HERR Bergmann tornò a inizio anno irrompendo nel laboratorio senza neanche bussare, così all’improvviso che Elena ebbe a malapena il tempo di nascondersi sotto il pavimento. Come se quel posto, un tempo appartenuto a Frederick, fosse ormai di proprietà del Reich tedesco. E forse, pensò Kristoff, lo era davvero.
Il ragazzo non fece in tempo a nascondere le matrici dei documenti per l’espatrio di Frederick, che Elena aveva quasi terminato. O meglio, dei documenti per l’espatrio di un’altra persona, un cristiano che in realtà non esisteva, Charles Darnay, e che peraltro portava il nome di uno dei personaggi di Dickens preferiti da Elena. «Potrebbe anche essere un segno», aveva detto la ragazza a Kristoff a proposito della nuova identità scelta per il padre. «Charles è l’uomo che viene salvato nel romanzo Una storia tra due città, proprio come succederà a mio padre quando finiremo i suoi documenti.» E Kristoff pregò che Herr Bergmann non si accorgesse delle lastre, non facesse domande in proposito e non le esaminasse.

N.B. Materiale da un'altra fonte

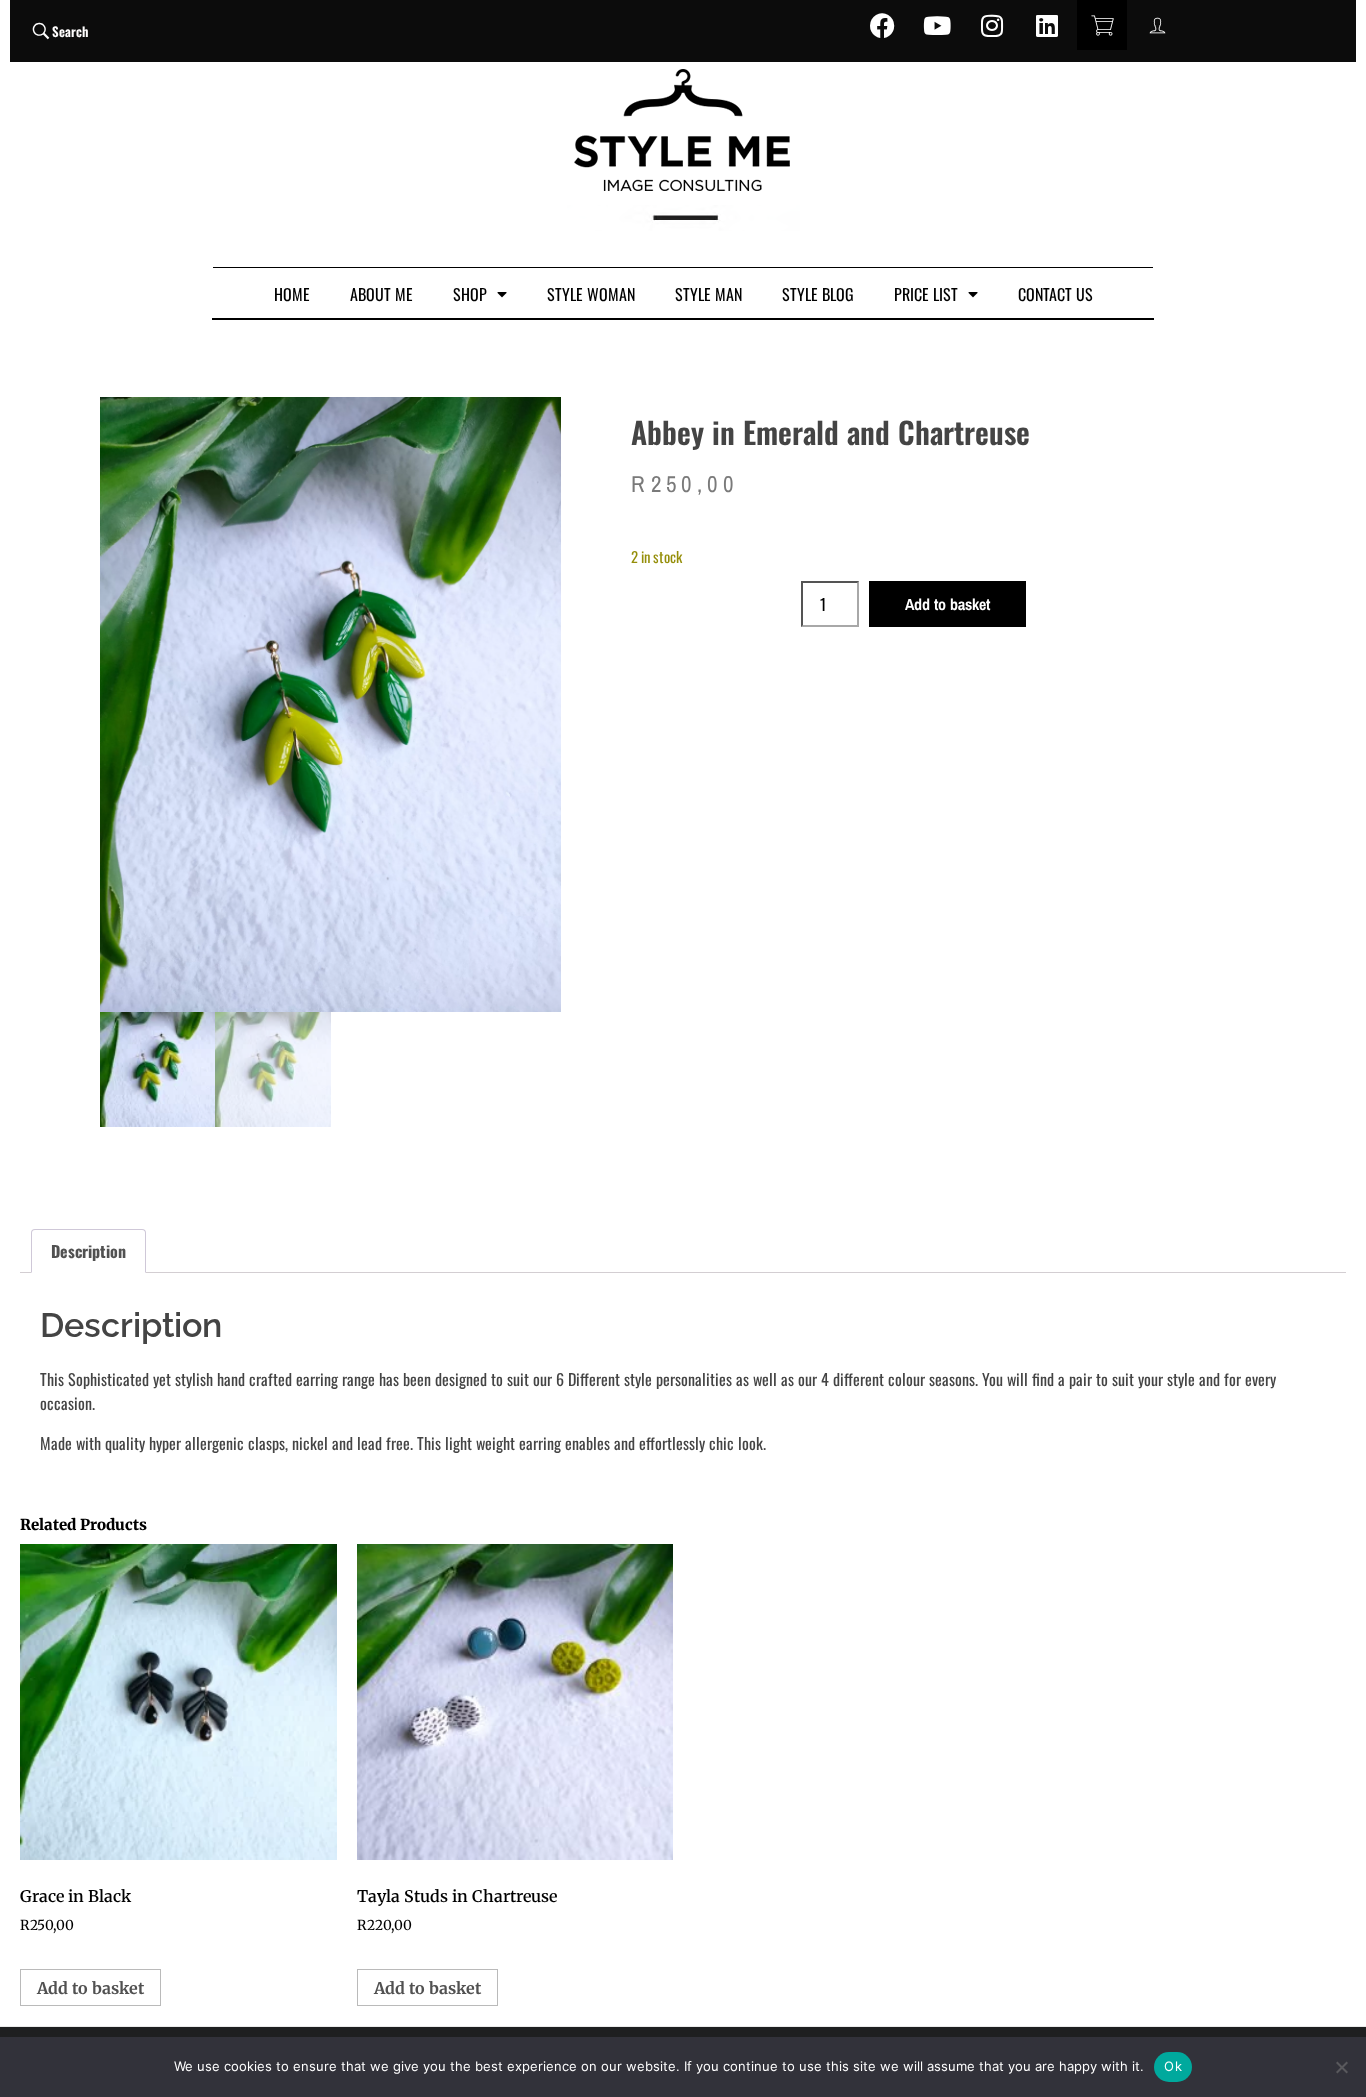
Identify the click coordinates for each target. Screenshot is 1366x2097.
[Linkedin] (1047, 25)
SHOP (470, 294)
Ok (1173, 2066)
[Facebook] (882, 25)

«Mi auguro abbia avuto tempo a sufficienza per realizzare i disegni per il Führer, dico bene?» domandò Herr Bergmann in tono brusco, e Kristoff non osò immaginare che cosa sarebbe successo se quell’uomo – o il Führer stesso – non fosse stato soddisfatto dei suoi disegni. O avesse udito il respiro flebile di Elena provenire dal pavimento. O avesse capito che su quel tavolo da lavoro c’era la prova della loro attività di falsificazione.
«Jawohl, Herr Bergmann», rispose il ragazzo. E, preso il blocco da disegno, si sforzò di non guardare le matrici contraffatte. Se non le guardo, pensò, quest’uomo non avrà motivo di notarle. Ma, nel consegnare i disegni, non riuscì a impedire alle mani di tremare.
Herr Bergmann sfogliò l’album come aveva fatto Elena solo qualche settimana prima. Schioccò la lingua in segno di approvazione e fece un brusco cenno di assenso con la testa.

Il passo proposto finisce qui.